Inferential Statistics and Hypothesis Testing
Unit 7
In this unit, we worked with several exercises that helped recall and solidify the core ideas behind hypothesis testing using both related and independent samples. Each provided task focused on different testing scenarios and how to properly interpret results using Excel.
Hypothesis Testing Worksheet
Exercise 7.1 asked us to take a previous two-tailed test and reframe it as a one-tailed test. The goal here was to assess whether Filter Agent 1 was more effective, meaning it produced a lower impurity. This exercise helped clarify how the direction of the hypothesis changes the interpretation of the same dataset and how one-tailed tests can be more powerful when you have a specific expectation.

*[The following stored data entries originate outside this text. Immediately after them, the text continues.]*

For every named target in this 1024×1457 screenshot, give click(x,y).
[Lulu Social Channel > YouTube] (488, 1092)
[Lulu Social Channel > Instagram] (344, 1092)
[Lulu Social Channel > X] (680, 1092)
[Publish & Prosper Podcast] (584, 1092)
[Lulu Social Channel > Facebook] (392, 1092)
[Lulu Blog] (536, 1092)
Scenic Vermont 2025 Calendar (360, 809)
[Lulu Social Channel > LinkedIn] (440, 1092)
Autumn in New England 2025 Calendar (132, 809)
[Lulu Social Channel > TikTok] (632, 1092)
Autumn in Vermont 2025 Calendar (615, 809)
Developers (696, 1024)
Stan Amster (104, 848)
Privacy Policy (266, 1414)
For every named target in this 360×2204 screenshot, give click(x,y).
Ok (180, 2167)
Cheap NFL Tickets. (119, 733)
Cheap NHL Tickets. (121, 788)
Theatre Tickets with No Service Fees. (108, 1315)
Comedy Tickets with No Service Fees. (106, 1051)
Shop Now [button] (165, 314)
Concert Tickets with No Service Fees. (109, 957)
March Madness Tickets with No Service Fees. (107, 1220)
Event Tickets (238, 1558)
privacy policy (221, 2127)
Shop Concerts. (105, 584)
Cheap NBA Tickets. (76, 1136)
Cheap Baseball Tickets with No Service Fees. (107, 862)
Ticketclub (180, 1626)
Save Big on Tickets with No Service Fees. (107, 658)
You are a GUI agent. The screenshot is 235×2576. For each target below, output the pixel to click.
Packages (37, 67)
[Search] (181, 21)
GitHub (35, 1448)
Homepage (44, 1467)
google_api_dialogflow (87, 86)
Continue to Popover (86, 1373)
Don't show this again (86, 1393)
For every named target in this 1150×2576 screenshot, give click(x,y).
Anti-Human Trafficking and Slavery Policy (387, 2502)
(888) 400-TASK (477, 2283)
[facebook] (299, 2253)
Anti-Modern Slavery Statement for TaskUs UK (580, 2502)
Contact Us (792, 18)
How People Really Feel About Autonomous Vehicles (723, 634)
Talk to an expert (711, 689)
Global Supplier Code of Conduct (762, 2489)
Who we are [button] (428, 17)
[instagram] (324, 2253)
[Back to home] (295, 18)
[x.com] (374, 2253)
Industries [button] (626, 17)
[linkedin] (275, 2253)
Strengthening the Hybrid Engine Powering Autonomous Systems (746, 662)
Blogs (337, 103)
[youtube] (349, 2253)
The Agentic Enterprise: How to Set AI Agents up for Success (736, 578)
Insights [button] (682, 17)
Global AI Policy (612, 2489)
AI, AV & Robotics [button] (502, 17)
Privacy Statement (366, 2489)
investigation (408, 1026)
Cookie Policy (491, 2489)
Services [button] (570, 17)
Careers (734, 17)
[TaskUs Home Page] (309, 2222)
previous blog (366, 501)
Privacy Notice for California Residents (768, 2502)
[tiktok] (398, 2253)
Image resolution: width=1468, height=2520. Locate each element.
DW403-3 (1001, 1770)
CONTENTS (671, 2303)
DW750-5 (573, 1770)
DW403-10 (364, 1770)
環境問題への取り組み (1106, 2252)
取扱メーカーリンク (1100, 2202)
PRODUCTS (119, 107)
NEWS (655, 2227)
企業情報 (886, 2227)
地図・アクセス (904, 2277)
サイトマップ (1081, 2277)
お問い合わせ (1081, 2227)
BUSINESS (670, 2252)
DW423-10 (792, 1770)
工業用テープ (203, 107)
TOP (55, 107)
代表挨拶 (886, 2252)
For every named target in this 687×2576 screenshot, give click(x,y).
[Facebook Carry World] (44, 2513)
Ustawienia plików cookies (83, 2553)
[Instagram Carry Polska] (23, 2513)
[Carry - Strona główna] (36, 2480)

Exercise 7.2 focused on comparing incomes between males and females using an independent samples t-test. The key idea here was to test if male income was significantly higher, which again required a one-tailed setup. It reinforced the importance of checking assumptions like normality and equal variances before interpreting the test output.
Exercise 7.3 brought us back to the filtration agents, this time doing a standard two-tailed test to see if there was any difference at all in mean impurity. This was a good reminder that two-tailed tests are more conservative and should be used when there’s no clear direction in the hypothesis.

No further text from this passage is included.